An ultrasensitive universal detector based on neutralizer displacement

Diagnostic technologies that can provide the simultaneous detection of nucleic acids for gene expression, proteins for host response and small molecules for profiling the human metabolome will have a significant advantage in providing comprehensive patient monitoring. Molecular sensors that report changes in the electrostatics of a sensor's surface on analyte binding have shown unprecedented sensitivity in the detection of charged biomolecules, but do not lend themselves to the detection of small molecules, which do not carry significant charge.
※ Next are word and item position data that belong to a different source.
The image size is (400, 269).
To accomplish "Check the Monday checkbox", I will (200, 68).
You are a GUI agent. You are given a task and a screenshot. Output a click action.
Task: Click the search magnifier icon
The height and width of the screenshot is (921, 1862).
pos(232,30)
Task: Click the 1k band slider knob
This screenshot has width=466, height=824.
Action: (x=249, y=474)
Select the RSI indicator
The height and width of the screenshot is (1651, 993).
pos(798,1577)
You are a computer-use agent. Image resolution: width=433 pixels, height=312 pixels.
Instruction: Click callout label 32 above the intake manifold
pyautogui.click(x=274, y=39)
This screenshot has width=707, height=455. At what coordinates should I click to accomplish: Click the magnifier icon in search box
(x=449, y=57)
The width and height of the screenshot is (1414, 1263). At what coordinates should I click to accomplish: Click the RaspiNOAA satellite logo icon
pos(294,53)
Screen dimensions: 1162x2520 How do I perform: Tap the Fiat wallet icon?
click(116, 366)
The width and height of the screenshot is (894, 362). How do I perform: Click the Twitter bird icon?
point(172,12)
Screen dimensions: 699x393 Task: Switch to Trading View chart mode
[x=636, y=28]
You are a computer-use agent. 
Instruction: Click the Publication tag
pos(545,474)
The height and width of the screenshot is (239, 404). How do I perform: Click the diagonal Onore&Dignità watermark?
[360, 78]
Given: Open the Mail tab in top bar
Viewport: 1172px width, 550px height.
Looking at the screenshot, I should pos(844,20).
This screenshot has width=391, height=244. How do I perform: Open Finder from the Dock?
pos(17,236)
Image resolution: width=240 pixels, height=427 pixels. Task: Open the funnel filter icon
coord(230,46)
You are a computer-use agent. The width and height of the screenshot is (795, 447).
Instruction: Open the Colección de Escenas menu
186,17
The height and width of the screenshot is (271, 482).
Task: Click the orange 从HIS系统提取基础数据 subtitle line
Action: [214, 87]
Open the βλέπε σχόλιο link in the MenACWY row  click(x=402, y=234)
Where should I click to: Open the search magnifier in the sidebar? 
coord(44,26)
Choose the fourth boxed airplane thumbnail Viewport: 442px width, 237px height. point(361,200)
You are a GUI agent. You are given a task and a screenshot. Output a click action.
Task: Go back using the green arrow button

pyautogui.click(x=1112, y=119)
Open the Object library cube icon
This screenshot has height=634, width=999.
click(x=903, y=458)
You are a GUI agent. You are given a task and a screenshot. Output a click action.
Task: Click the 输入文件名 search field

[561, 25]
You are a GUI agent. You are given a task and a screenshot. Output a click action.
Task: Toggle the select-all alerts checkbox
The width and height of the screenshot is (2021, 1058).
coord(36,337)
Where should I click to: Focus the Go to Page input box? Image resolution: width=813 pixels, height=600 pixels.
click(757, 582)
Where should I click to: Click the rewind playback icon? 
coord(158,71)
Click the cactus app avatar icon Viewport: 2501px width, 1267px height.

Here, we introduce the neutralizer displacement assay that allows charge-based sensing to be applied to any class of molecule irrespective of the analyte charge. The neutralizer displacement assay starts with an aptamer probe bound to a neutralizer. When analyte binding occurs the neutralizer is displaced, which results in a dramatic change in the surface charge for all types of analytes. We have tested the sensitivity, speed and specificity of this system in the detection of a panel of molecules: (deoxy)ribonucleic acid, ribonucleic acid, cocaine, adenosine triphosphate and thrombin. A universal detector of small molecules, proteins and nucleic acids is described that relies on the displacement of a neutralizer molecule from a sensor surface. When the neutralizer is displaced by an analyte, an electrochemical signal is generated. Ultrasensitive limits of detection are achieved, and a new record for the electrochemical detection of bacteria (0.15 colony-forming units per microlitre) is reported.